Despite our progress, challenges to our democracy persist. The way we elect our president is flawed. When a candidate can win the popular vote but lose the election, and when he must spend 90 percent of his time in five states to win the election, the process has become un-democratic. A national popular vote (NPV) would fix many of the problems surfacing in the Electoral College, and is perfectly constitutional if done correctly.
The Electoral College is antiquated and anti-democratic. Once it protected smaller states from being ignored. Today, since only a few small and medium states are considered battleground states, candidates simply avoid spending time or money in the majority of small and medium states.
A candidate can win the popular vote but lose the presidency. Al Gore did so in 2000. A shift of 60,000 votes in Ohio in 2004 would have elected John Kerry, even though he lost the national popular vote by millions. Similar small changes in one or two states could have altered the winner of the election without affecting the popular vote many times in recent history.
An agreement among the states and the District of Columbia to use the popular vote numbers to determine their representatives to the Electoral College could change all this. The national popular vote policy would become binding once a critical mass of states enter to give it an electoral majority (270 votes).
If the electoral votes go to the national popular winner, candidates will be required to campaign in all states to guarantee the electoral votes of all the members of the compact, thereby holding an electoral majority. No state can be ignored, no matter how small, large, red or blue.
Our country’s founders gave states exclusive and plenary control over the manner of awarding their electoral votes. A state can choose its electors based on a winner-take-all system, the votes in congressional districts, a vote in the legislature or even the flip of a coin. Legislators are, of course, encouraged and expected to choose a way that best protects their state’s interests. With more than 30 states disadvantaged by the current system, it is in our best interests, our voters’ best interests, and the best interests of democracy to choose electors by a national popular vote.

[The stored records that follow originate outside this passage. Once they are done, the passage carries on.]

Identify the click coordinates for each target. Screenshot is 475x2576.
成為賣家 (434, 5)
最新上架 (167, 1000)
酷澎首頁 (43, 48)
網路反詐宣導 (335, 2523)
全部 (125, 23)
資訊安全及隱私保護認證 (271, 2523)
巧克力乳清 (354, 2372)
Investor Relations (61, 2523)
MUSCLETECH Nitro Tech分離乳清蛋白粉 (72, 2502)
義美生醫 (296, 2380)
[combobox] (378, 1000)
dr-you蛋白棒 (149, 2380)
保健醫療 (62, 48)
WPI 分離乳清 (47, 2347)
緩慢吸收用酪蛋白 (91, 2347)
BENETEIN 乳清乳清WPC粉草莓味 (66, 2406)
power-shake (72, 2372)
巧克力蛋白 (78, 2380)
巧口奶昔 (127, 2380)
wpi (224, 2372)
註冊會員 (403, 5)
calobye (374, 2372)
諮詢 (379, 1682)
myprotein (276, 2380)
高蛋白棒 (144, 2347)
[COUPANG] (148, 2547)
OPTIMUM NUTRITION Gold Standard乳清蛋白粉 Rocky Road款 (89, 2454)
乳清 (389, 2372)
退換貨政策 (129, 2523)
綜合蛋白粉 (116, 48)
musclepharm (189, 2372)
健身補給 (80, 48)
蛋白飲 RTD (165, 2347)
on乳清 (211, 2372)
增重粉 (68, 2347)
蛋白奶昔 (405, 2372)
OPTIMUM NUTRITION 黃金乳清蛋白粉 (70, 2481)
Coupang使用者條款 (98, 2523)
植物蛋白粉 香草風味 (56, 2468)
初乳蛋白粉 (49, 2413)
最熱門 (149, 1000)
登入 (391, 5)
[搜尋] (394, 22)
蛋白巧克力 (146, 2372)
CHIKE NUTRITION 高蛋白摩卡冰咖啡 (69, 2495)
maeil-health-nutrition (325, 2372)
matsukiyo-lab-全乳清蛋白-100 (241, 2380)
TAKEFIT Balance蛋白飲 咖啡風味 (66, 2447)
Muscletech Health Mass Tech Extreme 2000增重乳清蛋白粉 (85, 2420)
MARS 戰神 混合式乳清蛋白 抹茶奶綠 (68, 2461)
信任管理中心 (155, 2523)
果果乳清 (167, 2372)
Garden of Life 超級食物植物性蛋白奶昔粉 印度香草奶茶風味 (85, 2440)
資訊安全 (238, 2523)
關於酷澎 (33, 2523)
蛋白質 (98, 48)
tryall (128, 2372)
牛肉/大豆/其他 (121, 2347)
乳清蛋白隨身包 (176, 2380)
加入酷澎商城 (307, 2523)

There is no constitutional impairment with this plan. We have more than 100 interstate compacts dealing with trade and security, transportation, law enforcement and environmental issues already in place. The federal government has even less power with respect to how states choose their electors than with these issues. The NPV compact would be completely constitutional, with or without congressional consent, based on established Supreme Court precedent.
Opponents of a national popular vote say it will take away the voice of smaller states. The argument is that because every state is given a two-vote bonus, the small states have fewer people per elector and therefore more of a say. Under the NPV they would lose the effect of that two-elector boost. In theory, this argument is accurate. But in today’s world, these two electors are essentially irrelevant. The population of 11 of the smallest states is roughly equal to that of Ohio. Those 11 states have almost twice as many electoral votes as Ohio. One would expect that those states combined received twice as much of the candidates’ time and money in 2004. Instead, because they were not battleground states, they received a tiny fraction of what Ohio received. No system (including the coin flip) could possibly disadvantage the small states as much as the current one.

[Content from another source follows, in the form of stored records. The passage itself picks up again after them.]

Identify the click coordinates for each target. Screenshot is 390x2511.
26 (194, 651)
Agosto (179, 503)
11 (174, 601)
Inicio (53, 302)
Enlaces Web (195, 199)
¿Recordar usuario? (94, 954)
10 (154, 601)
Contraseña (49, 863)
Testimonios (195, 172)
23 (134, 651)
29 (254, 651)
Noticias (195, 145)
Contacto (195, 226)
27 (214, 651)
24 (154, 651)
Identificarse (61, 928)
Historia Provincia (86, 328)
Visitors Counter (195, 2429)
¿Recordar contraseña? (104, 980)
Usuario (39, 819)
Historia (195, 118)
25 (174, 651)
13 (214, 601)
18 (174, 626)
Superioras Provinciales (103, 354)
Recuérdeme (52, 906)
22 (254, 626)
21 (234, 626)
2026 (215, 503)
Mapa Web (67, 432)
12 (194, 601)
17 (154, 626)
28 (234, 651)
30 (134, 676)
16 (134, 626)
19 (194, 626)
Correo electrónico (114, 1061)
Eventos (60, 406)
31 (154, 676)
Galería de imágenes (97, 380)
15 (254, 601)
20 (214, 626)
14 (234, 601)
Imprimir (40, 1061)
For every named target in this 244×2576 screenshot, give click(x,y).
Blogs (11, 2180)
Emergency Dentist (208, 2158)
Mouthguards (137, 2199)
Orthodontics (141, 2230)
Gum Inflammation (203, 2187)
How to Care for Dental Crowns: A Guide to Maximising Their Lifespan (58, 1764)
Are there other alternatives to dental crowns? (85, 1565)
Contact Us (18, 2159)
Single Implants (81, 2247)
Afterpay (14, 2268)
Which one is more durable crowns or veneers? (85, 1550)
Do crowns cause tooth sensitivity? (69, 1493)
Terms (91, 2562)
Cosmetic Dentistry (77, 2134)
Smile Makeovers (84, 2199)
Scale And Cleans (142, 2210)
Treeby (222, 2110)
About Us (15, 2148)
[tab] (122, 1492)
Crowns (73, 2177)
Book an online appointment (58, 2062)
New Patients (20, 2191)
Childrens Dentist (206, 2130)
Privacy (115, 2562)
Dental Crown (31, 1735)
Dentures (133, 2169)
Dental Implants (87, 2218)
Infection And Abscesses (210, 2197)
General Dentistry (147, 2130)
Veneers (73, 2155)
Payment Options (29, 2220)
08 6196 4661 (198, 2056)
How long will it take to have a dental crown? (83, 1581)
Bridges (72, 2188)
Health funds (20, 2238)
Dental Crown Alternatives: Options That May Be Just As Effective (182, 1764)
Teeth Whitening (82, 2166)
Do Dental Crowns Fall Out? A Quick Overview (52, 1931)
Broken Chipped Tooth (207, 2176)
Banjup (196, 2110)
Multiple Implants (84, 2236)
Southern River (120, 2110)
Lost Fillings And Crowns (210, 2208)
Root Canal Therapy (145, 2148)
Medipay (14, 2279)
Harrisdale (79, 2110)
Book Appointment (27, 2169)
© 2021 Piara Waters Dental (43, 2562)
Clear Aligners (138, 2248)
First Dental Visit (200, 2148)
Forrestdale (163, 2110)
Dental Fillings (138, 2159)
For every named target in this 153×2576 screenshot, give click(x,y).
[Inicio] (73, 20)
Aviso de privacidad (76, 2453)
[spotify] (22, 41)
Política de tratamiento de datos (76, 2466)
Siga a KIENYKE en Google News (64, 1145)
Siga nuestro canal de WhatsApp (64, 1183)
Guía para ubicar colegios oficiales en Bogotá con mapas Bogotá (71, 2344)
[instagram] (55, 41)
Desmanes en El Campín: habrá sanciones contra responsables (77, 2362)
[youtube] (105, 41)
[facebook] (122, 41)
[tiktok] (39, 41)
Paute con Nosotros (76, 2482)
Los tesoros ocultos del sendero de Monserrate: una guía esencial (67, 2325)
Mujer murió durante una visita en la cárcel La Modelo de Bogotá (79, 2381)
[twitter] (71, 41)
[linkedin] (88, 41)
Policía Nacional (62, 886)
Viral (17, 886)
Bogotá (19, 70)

The NPV is picking up momentum. Two states have passed it; 41 have considered it. At least one member of Congress from each state supports the idea. So do former Presidents George H. W. Bush and Jimmy Carter. Richard Nixon and Gerald Ford also supported it.
A nationwide popular election of the president would make every single voter—whether from Pennsylvania, New Hampshire, Texas, North Dakota or anywhere else—equal. It is time for a change in campaign strategy. We need a national campaign—we deserve a national debate—with equal attention to every state.